> _TO BE DONE_
A. Return, word for word, everything in the Warner court decision below from "Before MERCURE, J.P., and" down to "against defendant Midstate Elevator Company Inc.".
B. Answer these questions from the Warner court decision below:
(i) On what date was the case decided?
(ii) At what street address is the building owned by Historic Hudson located?
(iii) How many days after the accident was the elevator examined?

> _SOURCE EXCERPT_
***

Theresa WARNER, Respondent, v. HISTORIC HUDSON RIVER HERITAGE DEVELOPMENT COMPANY INC., Respondent, Midstate Elevator Company Inc., Appellant.

Decided: January 30, 1997

Before MERCURE, J.P., and WHITE, CASEY, PETERS and CARPINELLO, JJ. Robert A. Murphy (David E. Winans, of counsel), Albany, for appellant. James M. Woolsey Jr., Albany, for Theresa Warner, respondent. Carter, Conboy, Case, Blackmore, Napierski & Maloney (Joseph T. Johnson, of counsel), Albany, for Historic Hudson River Heritage Development Company Inc., respondent.

Appeal from an order of the Supreme Court (Keegan, J.), entered November 16, 1995 in Albany County, which, inter alia, granted a motion by defendant Historic Hudson River Heritage Development Company Inc. for summary judgment granting it indemnification against defendant Midstate Elevator Company Inc.

Defendant Historic Hudson River Heritage Development Company Inc. is the owner of a building located at 40 Howard Street in the City of Albany.   During the relevant time period, Historic Hudson leased a portion of the building to the County of Albany and had a contract with defendant Midstate Elevator Company Inc. for the maintenance and repair of an elevator in the building.

On January 2, 1992, plaintiff, a cleaning lady employed by the Albany County Department of Social Services, was injured when she fell exiting the elevator which she contends was not level with the floor.   Plaintiff thereafter commenced this negligence action and defendants moved for summary judgment dismissing the complaint, with Historic Hudson also moving for indemnification against Midstate.   Supreme Court denied the motions to dismiss but granted Historic Hudson's motion for indemnification, and Midstate now appeals.

 Midstate contends that its motion for summary judgment should have been granted since it had neither actual knowledge of the defect nor failed to use reasonable care to correct a condition of which it should have been aware (see, Tashjian v. Strong & Assocs., 225 A.D.2d 907, 639 N.Y.S.2d 507).   To support its argument, Midstate submitted the affidavit of the mechanic who performed twice monthly inspections of the elevator and responded to service calls.   He stated that no reports of misleveling were made during 1991 and that he performed a regular bimonthly inspection on the morning of January 2, 1992, several hours prior to the accident, at which time there was no misleveling problem.   Further, the elevator was examined five days after the accident, and there was no indication of any misleveling.   In addition, Midstate submitted the affidavit of its general manager who affirmed that although Midstate had made a number of service calls concerning said elevator pursuant to its service agreement during the year prior to January 2, 1992, none of these calls related to misleveling difficulties.

***

> _EXTRACTED DATA_
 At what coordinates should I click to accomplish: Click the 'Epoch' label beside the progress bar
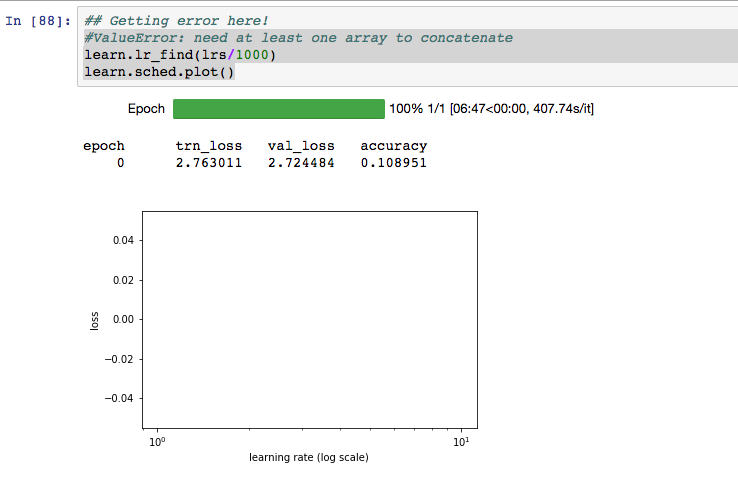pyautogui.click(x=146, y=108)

***

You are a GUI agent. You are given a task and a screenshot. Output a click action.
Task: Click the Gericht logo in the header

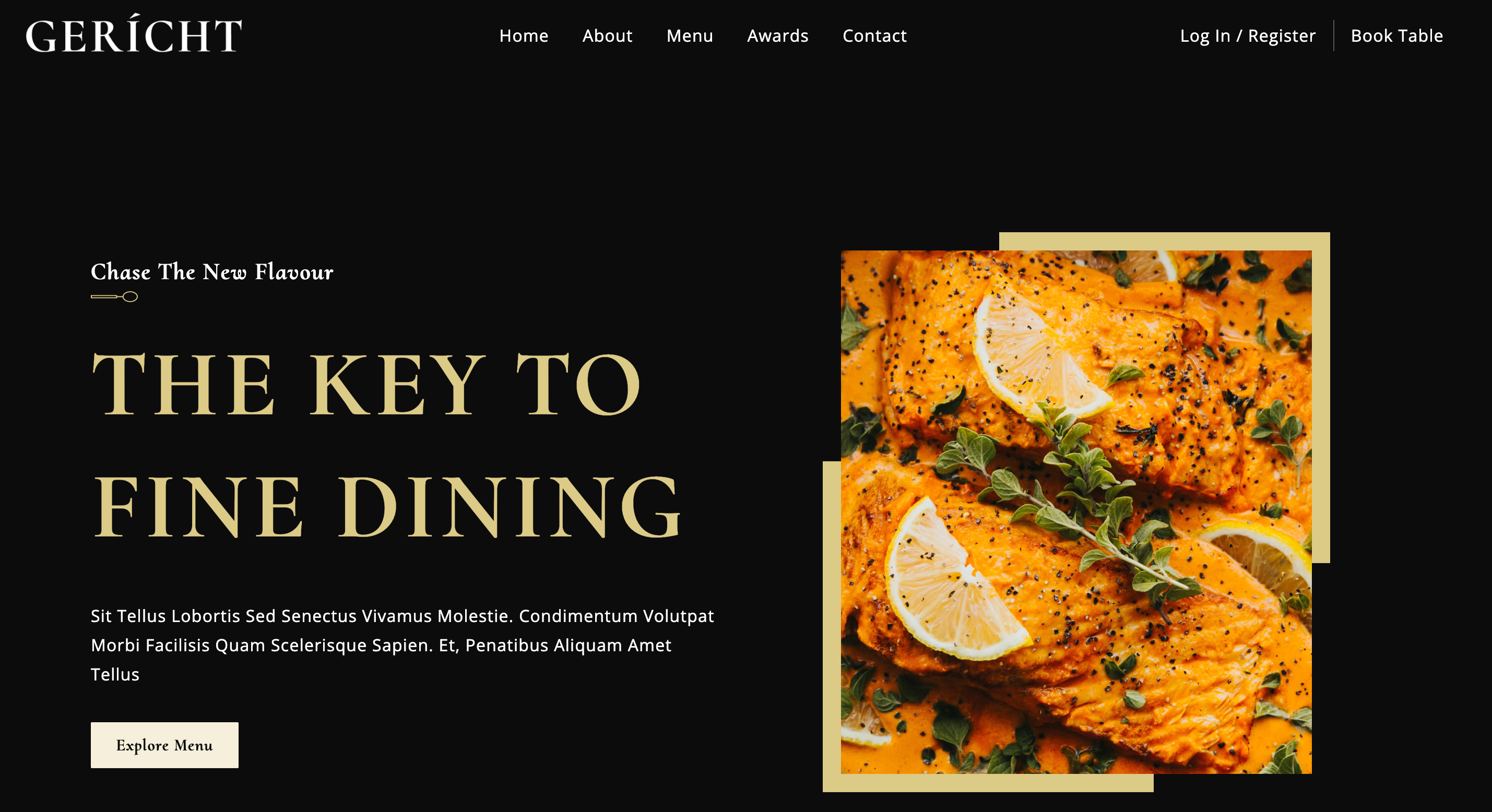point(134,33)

***

> _SOLUTIONS IN ORDER_
A.
Before MERCURE, J.P., and WHITE, CASEY, PETERS and CARPINELLO, JJ. Robert A. Murphy (David E. Winans, of counsel), Albany, for appellant. James M. Woolsey Jr., Albany, for Theresa Warner, respondent. Carter, Conboy, Case, Blackmore, Napierski & Maloney (Joseph T. Johnson, of counsel), Albany, for Historic Hudson River Heritage Development Company Inc., respondent.

Appeal from an order of the Supreme Court (Keegan, J.), entered November 16, 1995 in Albany County, which, inter alia, granted a motion by defendant Historic Hudson River Heritage Development Company Inc. for summary judgment granting it indemnification against defendant Midstate Elevator Company Inc.

B.
(i) January 30, 1997
(ii) 40 Howard Street in the City of Albany
(iii) Five days